Win thought it was a bad risk for Nanjo to keep silent. Cal’s body must have been found; questions must have been asked on that block. Best she were not found out by detective work on the part of the police. Best she volunteered. She was wrong to have kept silent all day.
Marion said that to tell the truth was right, of course, but she hated to think of the consequences. Couldn’t they protect Nanjo?
Sophia said, “I know what you mean, Marion. She’s in for bad punishment. Not many will say she exactly caused Cal’s death. But most will want to know what she was doing in that part of town, at all—suspecting the worst while they’re at it. And the fact remains, if he was drunk enough to fall—” Sophia shook her head and was silent.
Amy finished for her. “He might have fallen anyhow? Sure, and if Nanjo gets into it, her peers are going to call her a bit of a jackass, so she’d sooner be dead, herself. And her elders are going to wonder if she asked for it. Of course …” She paused.
J said, “Go on, Amy.”
Amy said, “What I wonder is, did he really have rape in mind?”
“That’s what I wonder, too,” Nanjo said without whimpering. “I don’t know. I don’t know now.”
J said, with a brooding air, as if he thought out loud, “I’m thinking about Cal’s people. Say we put forth to the public Nanjo’s panic and Cal’s behavior. I don’t know as I care to imagine his children insisting for the rest of their lives that he wasn’t that kind of man, that he must have simply seen a young girl (whose family he knew) alone and in distress, and he was only going to see her safely home.”
Amy looked stricken. Nanjo began to cry again.
Win said, “We don’t know that.”
Sophia said, “We don’t know otherwise. Nanjo had Cal down as a menace in her mind. Her judgment was impaired, remember. And that’s a part o
f the truth, too.”
Amy said, “We’re not ever going to know, remember?”
“So what’s the answer?” said Win. “Nanjo’s got to get clear, somehow. I mean, clear.”
“What shall we do, Dad?” said Marion.
“It’s a tough one,” said Amy promptly. “Pops, you say.”
J said, “It comes to me there could be a middle way.

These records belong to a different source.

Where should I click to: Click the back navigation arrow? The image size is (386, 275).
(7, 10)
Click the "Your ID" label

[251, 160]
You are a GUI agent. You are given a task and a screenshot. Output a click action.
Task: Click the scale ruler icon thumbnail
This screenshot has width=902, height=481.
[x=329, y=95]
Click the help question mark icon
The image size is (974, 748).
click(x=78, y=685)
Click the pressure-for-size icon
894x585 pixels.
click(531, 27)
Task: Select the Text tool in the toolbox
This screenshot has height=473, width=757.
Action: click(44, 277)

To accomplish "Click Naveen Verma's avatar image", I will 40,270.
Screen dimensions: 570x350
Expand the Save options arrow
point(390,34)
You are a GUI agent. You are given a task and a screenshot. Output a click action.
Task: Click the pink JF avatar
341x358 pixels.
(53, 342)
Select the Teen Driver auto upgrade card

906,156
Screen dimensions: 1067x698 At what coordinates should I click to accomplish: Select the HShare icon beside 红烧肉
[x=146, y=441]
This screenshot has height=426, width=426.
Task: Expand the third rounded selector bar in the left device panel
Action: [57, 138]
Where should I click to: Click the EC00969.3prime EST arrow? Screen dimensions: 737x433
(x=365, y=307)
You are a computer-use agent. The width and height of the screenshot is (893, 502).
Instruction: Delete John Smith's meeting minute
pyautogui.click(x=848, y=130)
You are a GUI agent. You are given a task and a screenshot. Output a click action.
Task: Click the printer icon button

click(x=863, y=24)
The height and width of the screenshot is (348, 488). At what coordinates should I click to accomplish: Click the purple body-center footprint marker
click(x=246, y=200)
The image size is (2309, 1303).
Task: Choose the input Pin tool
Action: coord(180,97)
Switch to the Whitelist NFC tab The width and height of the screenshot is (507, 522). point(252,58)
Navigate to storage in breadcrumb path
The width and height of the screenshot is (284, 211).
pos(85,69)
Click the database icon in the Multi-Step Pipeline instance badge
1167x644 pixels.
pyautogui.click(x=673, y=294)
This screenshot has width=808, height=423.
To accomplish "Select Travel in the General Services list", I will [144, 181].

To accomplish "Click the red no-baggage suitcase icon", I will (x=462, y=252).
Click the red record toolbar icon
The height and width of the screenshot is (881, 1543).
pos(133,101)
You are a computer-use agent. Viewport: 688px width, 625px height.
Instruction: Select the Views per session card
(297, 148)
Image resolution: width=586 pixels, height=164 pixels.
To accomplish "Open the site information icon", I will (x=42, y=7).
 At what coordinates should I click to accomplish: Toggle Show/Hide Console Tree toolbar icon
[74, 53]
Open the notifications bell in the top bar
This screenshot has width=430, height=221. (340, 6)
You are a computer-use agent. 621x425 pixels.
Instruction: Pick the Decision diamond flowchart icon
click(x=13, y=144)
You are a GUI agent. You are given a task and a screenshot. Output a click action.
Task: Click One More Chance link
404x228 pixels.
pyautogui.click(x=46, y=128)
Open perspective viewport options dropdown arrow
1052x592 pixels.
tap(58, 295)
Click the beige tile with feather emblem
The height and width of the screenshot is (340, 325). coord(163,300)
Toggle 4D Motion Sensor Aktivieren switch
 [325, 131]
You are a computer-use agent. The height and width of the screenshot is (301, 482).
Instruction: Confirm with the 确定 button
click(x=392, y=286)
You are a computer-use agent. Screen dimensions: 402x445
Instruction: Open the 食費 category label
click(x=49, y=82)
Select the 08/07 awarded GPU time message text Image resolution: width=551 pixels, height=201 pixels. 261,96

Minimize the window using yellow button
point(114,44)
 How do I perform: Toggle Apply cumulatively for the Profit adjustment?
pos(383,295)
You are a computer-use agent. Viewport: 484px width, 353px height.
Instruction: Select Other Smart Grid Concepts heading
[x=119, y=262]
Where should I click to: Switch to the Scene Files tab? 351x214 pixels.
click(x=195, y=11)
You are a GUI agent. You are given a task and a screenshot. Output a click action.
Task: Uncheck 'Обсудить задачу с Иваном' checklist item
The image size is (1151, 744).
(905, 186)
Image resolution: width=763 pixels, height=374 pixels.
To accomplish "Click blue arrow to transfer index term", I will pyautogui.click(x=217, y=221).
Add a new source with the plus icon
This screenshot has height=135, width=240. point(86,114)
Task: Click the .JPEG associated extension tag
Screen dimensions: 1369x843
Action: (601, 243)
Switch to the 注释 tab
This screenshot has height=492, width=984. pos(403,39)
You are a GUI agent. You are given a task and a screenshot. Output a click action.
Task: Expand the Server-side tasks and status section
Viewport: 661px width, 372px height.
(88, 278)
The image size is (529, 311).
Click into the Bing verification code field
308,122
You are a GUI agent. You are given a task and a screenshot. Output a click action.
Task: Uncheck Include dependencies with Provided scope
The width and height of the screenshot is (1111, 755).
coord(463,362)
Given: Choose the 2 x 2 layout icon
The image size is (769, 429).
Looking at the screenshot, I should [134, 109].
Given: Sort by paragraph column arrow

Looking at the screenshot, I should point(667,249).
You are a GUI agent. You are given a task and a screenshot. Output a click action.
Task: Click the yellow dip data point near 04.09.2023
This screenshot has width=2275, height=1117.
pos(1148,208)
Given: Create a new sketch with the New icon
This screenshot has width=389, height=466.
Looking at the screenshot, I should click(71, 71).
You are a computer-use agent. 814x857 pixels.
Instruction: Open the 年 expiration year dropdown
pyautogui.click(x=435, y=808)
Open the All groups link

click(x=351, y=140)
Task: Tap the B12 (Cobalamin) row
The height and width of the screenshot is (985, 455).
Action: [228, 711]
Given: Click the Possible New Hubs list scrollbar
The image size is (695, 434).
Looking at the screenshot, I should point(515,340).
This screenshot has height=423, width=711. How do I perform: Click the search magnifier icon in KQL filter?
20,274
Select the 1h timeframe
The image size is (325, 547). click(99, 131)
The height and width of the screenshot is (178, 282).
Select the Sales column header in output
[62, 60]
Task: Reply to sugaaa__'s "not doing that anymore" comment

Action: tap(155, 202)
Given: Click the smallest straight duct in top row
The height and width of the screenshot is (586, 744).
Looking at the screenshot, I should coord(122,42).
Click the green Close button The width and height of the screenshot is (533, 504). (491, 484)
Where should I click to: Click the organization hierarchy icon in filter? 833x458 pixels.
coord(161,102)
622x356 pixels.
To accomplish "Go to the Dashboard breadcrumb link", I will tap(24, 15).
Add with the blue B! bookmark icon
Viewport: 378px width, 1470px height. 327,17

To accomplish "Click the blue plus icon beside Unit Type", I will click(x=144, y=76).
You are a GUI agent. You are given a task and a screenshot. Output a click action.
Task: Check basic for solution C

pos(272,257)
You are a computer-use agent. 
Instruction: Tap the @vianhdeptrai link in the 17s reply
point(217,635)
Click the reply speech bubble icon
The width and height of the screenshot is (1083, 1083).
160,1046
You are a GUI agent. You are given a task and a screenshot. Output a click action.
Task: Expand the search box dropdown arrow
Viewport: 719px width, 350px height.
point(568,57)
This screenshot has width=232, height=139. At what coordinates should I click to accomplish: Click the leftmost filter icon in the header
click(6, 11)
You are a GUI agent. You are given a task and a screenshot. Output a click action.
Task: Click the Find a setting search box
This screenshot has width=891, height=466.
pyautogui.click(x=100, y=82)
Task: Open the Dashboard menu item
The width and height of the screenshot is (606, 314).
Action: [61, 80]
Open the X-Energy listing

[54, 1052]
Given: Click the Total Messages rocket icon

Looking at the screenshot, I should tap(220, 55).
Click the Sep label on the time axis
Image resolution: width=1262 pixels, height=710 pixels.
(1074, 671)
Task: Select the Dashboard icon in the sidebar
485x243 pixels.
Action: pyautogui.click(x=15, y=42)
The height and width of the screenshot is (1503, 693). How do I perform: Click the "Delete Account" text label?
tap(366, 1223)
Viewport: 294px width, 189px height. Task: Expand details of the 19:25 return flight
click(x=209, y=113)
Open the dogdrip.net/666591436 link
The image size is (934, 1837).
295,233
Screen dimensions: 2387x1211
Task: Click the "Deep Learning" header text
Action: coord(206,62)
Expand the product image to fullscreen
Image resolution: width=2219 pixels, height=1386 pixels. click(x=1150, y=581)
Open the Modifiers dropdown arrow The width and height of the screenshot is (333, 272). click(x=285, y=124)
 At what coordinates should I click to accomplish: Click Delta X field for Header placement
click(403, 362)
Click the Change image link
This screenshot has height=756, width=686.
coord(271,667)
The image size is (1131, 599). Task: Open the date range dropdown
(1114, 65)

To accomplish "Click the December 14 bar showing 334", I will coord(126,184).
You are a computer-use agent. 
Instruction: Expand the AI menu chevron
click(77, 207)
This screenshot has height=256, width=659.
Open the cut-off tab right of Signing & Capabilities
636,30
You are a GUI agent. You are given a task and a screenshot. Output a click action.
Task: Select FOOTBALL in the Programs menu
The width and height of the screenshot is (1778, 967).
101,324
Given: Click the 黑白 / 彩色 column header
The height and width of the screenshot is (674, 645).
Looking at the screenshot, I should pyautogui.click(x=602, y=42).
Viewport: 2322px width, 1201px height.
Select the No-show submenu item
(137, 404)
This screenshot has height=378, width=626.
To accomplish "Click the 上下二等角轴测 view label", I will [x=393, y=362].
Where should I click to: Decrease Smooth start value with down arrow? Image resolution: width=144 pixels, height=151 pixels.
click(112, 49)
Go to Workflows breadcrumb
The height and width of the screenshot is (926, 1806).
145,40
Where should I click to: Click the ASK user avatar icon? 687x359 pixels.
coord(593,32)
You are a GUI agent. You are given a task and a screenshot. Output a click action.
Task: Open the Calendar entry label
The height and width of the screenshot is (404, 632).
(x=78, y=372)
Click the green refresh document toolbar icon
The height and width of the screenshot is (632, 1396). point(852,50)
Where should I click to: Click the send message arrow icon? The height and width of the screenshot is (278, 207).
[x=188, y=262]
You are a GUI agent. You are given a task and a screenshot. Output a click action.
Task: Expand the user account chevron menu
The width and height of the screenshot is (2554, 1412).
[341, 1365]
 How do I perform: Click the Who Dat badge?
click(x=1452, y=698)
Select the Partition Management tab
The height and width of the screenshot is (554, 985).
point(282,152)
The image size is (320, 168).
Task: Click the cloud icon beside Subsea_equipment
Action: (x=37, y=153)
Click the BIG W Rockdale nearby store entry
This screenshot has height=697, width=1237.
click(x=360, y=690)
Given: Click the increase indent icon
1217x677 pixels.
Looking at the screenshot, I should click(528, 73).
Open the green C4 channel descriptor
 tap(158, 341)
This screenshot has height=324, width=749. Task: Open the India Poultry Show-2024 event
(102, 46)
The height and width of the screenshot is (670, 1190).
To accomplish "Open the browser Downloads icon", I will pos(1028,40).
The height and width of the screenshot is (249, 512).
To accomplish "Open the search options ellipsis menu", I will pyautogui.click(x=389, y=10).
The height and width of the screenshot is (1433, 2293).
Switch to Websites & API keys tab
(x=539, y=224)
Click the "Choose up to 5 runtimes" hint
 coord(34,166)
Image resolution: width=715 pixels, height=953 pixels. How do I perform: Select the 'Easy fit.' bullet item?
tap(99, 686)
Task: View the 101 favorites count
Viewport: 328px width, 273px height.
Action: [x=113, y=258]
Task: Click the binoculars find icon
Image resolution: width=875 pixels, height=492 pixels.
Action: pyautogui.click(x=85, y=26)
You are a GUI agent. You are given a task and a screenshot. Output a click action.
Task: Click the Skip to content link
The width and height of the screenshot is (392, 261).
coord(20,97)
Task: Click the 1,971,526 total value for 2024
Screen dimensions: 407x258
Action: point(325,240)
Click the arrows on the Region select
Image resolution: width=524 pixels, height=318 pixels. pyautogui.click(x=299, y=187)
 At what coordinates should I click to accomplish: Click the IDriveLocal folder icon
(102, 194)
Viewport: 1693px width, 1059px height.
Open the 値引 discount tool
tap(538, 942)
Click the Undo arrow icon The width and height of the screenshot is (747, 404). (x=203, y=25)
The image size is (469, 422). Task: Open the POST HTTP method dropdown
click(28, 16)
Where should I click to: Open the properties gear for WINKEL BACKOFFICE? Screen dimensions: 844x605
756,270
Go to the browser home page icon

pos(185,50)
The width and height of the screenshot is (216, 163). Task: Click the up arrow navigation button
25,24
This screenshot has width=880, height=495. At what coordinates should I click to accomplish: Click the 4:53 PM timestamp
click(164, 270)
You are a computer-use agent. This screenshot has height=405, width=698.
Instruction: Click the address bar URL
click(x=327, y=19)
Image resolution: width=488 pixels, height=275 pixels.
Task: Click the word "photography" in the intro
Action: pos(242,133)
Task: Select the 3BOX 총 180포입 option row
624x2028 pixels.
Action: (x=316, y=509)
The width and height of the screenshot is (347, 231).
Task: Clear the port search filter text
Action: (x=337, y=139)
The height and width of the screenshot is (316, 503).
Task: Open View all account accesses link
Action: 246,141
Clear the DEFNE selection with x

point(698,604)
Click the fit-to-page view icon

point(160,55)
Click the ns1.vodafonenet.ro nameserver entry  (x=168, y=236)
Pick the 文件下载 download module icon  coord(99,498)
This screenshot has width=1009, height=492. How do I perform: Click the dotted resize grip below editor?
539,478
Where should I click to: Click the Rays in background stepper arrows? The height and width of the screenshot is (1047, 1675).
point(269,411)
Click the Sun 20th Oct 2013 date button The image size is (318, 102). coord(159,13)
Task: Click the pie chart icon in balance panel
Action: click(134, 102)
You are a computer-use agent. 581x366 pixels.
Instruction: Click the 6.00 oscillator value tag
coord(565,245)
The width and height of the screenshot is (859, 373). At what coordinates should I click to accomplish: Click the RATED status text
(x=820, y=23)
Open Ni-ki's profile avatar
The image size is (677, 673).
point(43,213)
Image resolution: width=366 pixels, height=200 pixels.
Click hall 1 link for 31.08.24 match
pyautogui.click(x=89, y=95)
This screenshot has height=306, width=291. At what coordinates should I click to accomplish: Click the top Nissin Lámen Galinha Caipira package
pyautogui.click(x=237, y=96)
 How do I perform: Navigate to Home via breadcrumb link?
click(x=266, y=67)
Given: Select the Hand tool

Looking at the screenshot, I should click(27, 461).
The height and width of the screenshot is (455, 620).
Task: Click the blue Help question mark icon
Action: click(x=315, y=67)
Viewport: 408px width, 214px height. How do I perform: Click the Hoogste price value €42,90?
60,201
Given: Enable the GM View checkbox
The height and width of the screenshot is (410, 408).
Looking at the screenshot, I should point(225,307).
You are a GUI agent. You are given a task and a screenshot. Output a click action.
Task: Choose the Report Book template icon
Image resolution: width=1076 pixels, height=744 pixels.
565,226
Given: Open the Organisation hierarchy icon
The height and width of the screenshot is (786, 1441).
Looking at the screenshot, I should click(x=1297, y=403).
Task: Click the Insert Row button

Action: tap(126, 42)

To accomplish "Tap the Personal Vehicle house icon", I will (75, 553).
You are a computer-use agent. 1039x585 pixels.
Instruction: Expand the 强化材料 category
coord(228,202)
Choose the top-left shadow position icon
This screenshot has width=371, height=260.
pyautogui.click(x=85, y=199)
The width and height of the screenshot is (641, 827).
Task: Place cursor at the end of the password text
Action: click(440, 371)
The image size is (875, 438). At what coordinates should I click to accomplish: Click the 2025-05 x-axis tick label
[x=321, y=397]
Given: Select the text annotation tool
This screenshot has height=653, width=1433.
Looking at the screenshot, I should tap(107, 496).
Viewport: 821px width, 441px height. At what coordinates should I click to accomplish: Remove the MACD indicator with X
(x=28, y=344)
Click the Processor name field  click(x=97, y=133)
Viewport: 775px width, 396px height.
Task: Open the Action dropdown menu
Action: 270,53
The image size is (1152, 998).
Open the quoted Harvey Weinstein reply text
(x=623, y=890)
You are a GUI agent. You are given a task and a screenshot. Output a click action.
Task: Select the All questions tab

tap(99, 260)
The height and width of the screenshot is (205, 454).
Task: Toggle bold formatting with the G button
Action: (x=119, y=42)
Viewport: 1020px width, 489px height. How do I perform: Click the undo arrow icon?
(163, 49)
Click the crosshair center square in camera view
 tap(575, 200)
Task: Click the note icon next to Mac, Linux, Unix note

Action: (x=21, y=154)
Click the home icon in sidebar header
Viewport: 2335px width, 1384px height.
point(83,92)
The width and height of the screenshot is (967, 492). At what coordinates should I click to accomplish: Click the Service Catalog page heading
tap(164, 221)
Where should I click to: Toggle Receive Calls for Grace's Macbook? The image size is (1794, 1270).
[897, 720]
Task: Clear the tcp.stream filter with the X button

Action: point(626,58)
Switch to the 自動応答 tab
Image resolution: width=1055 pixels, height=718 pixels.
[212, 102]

I’d suggest that Nanjo and I (and her mother, naturally) might go to see Judge Carroll. He knows us. He’s an elder with experience in this kind of thing. We really don’t know much about it. We’d ask him what authority we could go to and tell the truth we know, and our doubts besides, but first—in private. I don’t believe sane people want the young punished all the rest of their lives. Anybody’s young. Punishment isn’t the point at all. I think he would certainly be able to advise us where to go and warn us what’s probably going to happen when we do.”
“Yes,” said Sophia with a sigh.
“On the other hand,” J went right on, “I, having been Cal’s employer for a long time, will naturally go to see his people, wherever I can find them. They’ll have to have the truth, all of it, including how Nanjo, if she was mistaken, came to make that mistake. And what they’ll do, they’ll do. But I should think we would have done the best we could.”
Amy said, “See?”
Win said, “It’s risky, but what isn’t? I agree, Dad.”
“Yes,” said Marion.
“What about Nanjo?” said Nanjo’s mother.
“Do you agree, Nanjo?” said her father.
“Yes, I do,” his youngest said. She had the funniest feeling that if Cal had people, they would be real people, and this made Cal real, and everything was different. Because, although it was going to be awful (what she had to do), it was going to be real, and it was the only way to undo the nightmare.
Sophia said cheerfully, “J, you’ll call Judge Carroll, then? But for heaven’s sakes, let’s have some supper. Everybody must be starving.” Nanjo moved to let her mother rise. She looked as if she were about to crawl across the floor to where her father sat. Amy rolled slightly and came, with a spring, to her feet. “Stand up, Nanjo. The least you can do is set the table.”